I have one 15-month-old myself. Twins? Good luck to you, sir! I imagine 2 to be about 4 times as hard as 1 (and I have an easy 1).

No matter how tired I get, no matter how crazed or overwhelmed I might feel, no matter how depressed I might be, it would take a freakin' lobotomy for me to be able to whip my children.

Agreed, of course. What is (partly) so infuriating about the Pearls' methods is their abuse of toddlers and infants who cannot even process such "punishment" (not that little kids can process it much better). Whipping children less than a year old is so wrong to be laughable, if it weren't horribly dangerous.

That's why I blame their religion to some extent. When deciding how to raise children, people generally use: a) direct experience and personal opinions; b) second-hand evidence, i.e. research and other parents/families' experiences; c) advice from trusted sources.

In my case, c would be: my mom, my brother, my dad, our pediatrician, etc. In this case, c was the Pearls. They chose the wrong trusted source, seemingly because it fit with their religious beliefs. So yeah, I'm going to also blame the source of their religious beliefs.

These people put all their eggs into basket c, which has a big hole in the bottom of it.
posted by mrgrimm at 11:20 AM on February 24, 2010


It's my belief that religion doesn't turn a normal person into a monster - monsters are attracted to religion because it gives them a veneer of propriety.

I actually agree with this, in the same sense that politics doesn't somehow make people greedy and opportunistic and power-hungry, but greedy, opportunistic and power-hungry people tend to gravitate to politics because it has the potential to give them what they desire most.

So if you are a person who practices something indefensible (such as, say, ritualized child abuse) you will probably gravitate to religion because it provides a powerful defense for your behaviors, a shield for you to hide behind, a fortress within which you can practice your craft. Obviously that does organized religion and most of the folks who practice it a huge injustice, and seeing as how people taking advantage of religion as a defense mechanism for their indefensible behavior aren't practicing religion in good faith, they're just taking advantage of it to get what they want/need.

Does that make religion or politics inherently bad? I don't personally think so -- but then, I'm a guns-don't-kill-people-people-kill-people kind of guy.
posted by davejay at 11:21 AM on February 24, 2010 [1 favorite]


UnSane, I think that the issues are a little more multifoliate than that. I'm gonna try and unpack them a little; bear with me in case this gets rambly.

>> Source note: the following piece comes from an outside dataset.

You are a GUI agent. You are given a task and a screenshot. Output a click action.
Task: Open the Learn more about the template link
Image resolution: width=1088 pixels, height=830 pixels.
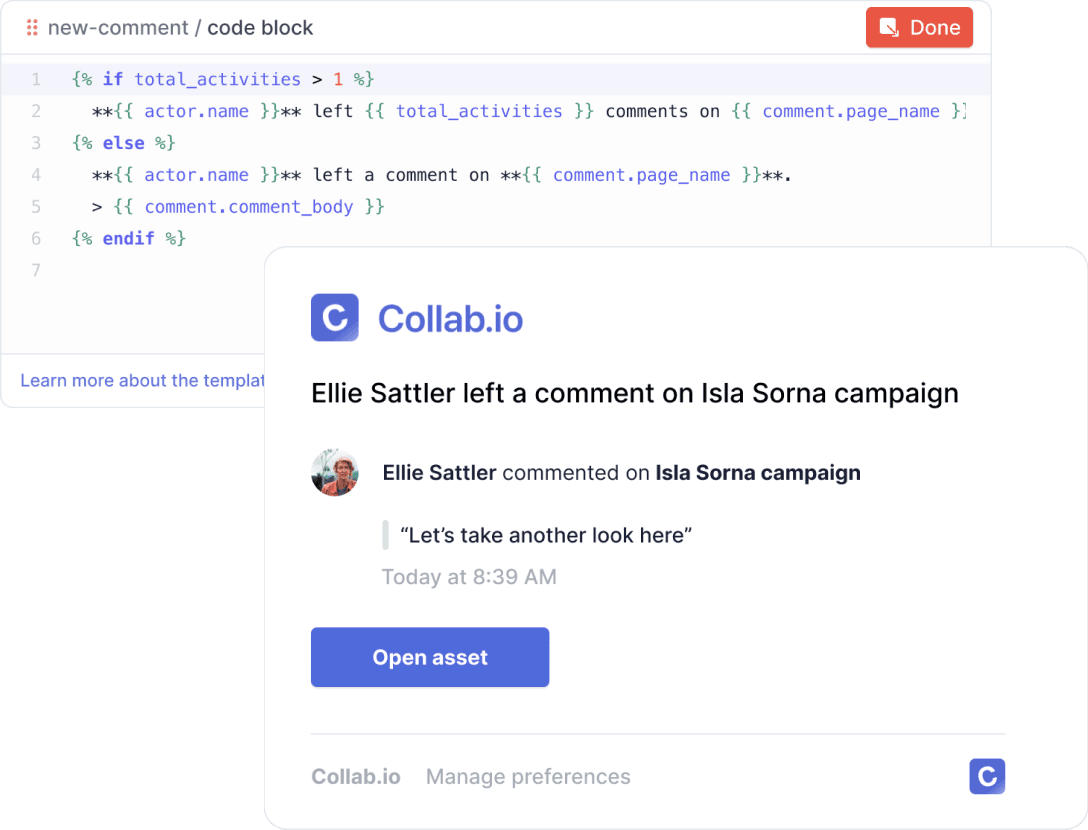[141, 380]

The first is that as a parent, you have to do things that fly in the face of your gut all the time. When my daughter still wasn't sleeping through the night at 14 months and I literally had to go to the ER to see if I needed to be committed to a mental institution to avoid doing something drastic, we resolved to stop going to get her when she cried for me at night. The very first night, we learned that she wasn't despondent to be abandoned (and she wasn't even abandoned, my husband was in there with her), she was FURIOUS. That made it easier, but not easy; as a mother, hearing your child scream for you at the top of her lungs while you put in earplugs and hold pillows over your ears because you know that she has to quit it eventually is just awful. The only reason I was able to do it was because a social worker, a child psychologist, a crisis psychiatrist, and two ER nurses told me it was necessary for me and not harmful for her.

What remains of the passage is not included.